REQUIRED ACTION
The task calls for the lines below from the line with "Expand the second Thoughts section" to the line with "You are a GUI", both ends included, copied exactly, without any pictures.

(Items listed in a dataset)
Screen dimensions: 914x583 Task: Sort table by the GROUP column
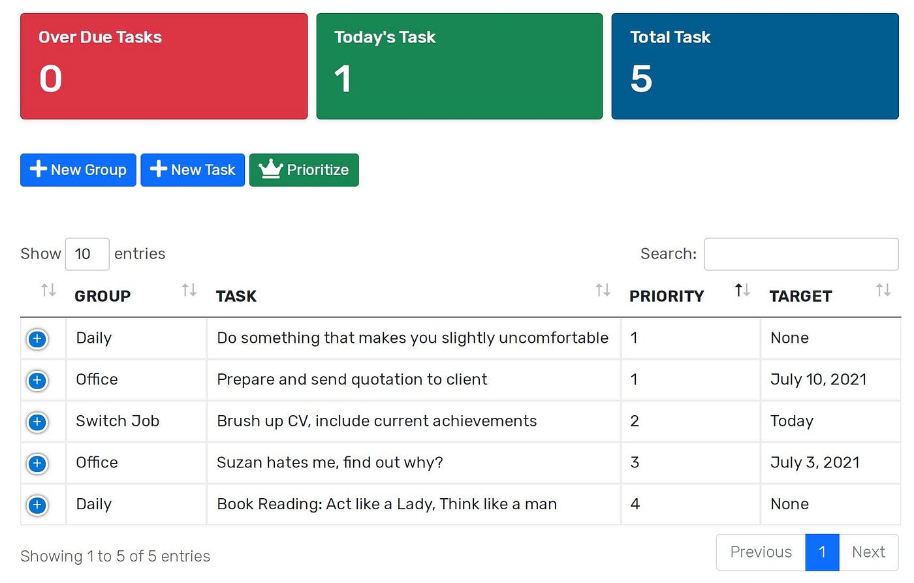pyautogui.click(x=189, y=291)
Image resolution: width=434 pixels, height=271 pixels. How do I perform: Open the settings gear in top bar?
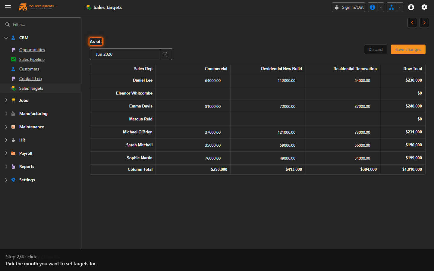424,7
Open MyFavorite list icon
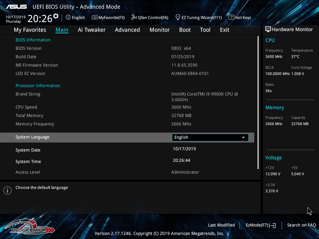The image size is (319, 239). (x=94, y=17)
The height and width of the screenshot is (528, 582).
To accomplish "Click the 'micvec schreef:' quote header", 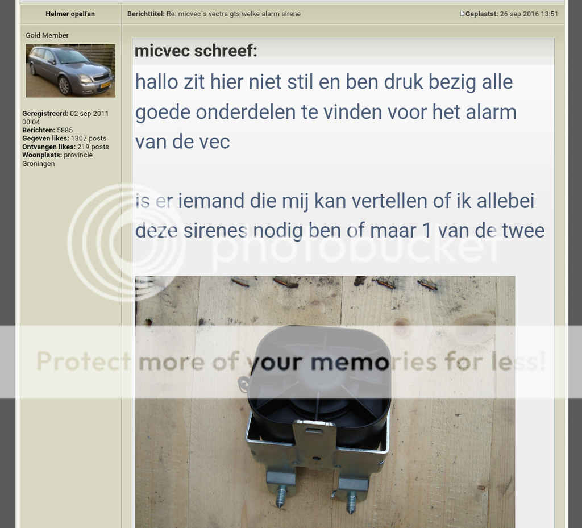I will coord(196,51).
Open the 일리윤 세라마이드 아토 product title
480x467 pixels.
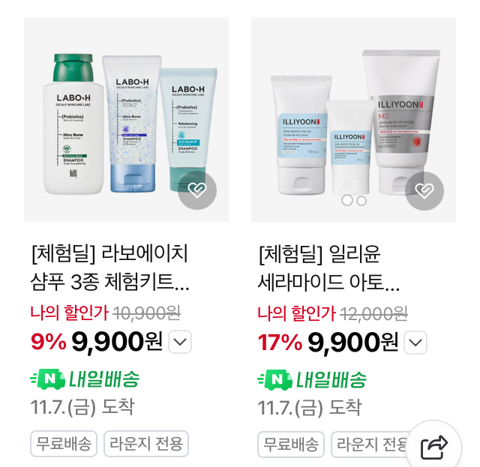click(x=329, y=268)
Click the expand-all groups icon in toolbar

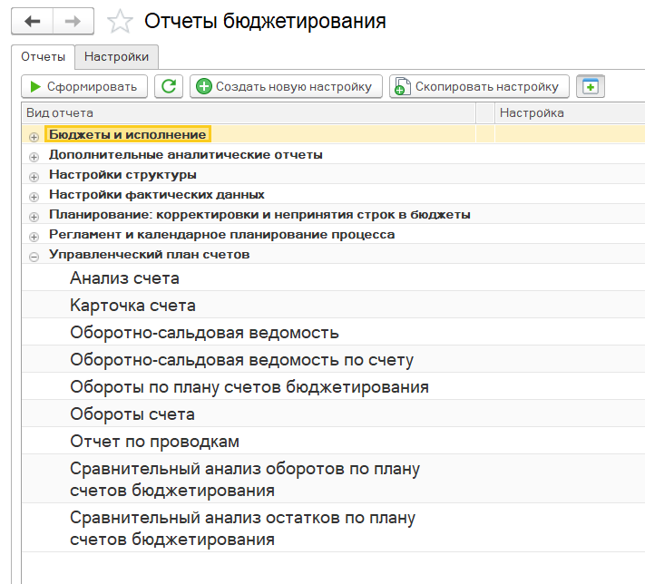591,86
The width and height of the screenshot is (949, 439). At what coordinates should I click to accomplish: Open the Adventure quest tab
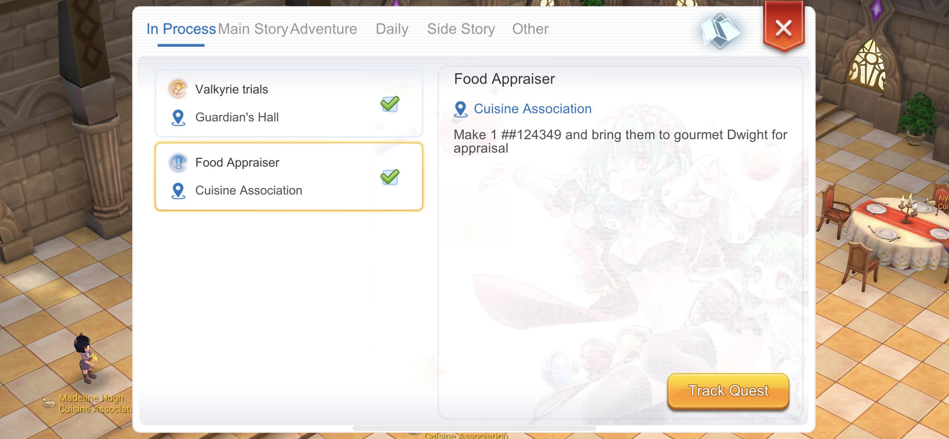[323, 29]
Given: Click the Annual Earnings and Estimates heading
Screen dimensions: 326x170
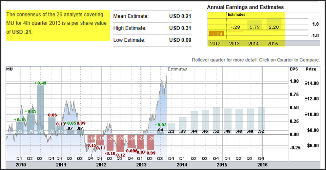Looking at the screenshot, I should pos(245,7).
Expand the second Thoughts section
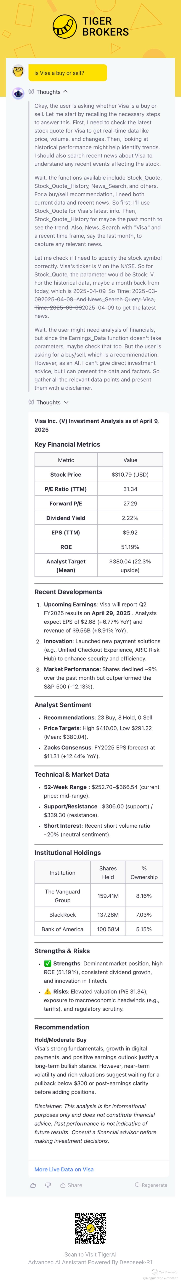Screen dimensions: 181x1282 coord(66,402)
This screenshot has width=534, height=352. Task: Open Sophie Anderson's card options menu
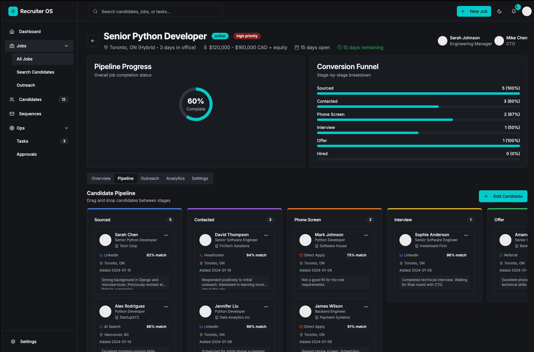pos(466,235)
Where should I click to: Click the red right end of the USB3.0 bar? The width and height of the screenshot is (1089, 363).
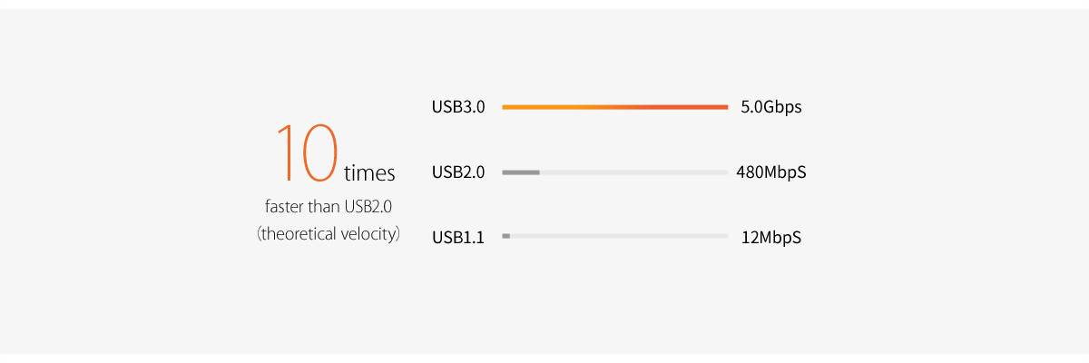coord(717,107)
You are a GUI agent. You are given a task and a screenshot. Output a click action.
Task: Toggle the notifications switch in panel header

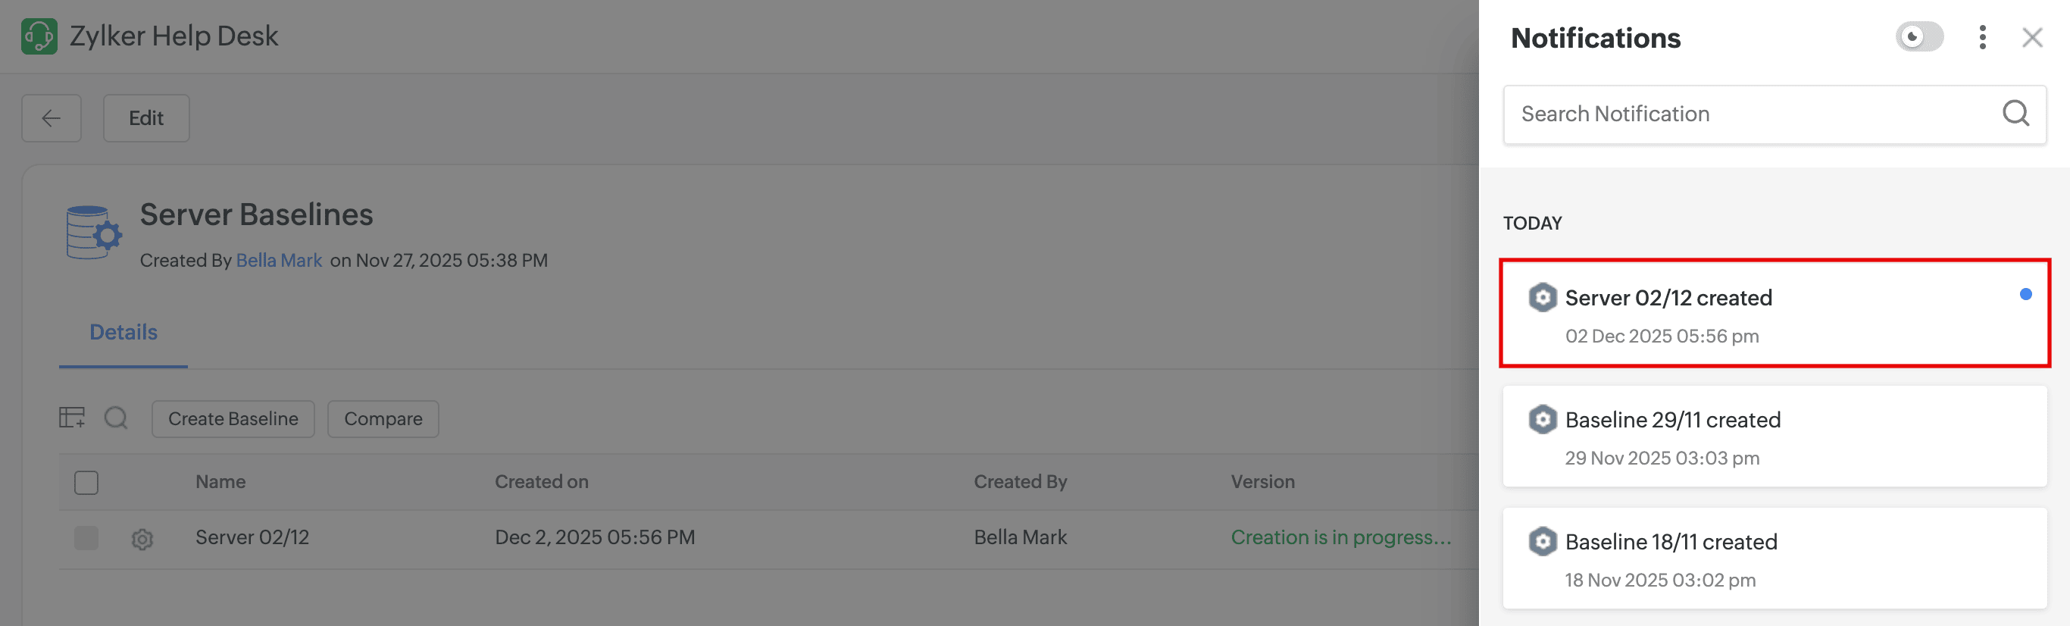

SOLUTION TO THIS PROBLEM
Expand the second Thoughts section
Screen dimensions: 181x1282 coord(66,402)
This screenshot has width=534, height=352. Task: Open Sophie Anderson's card options menu
pos(466,235)
Where should I click to: Click the red right end of the USB3.0 bar? The width and height of the screenshot is (1089, 363).
coord(717,107)
You are a GUI agent. You are given a task and a screenshot. Output a click action.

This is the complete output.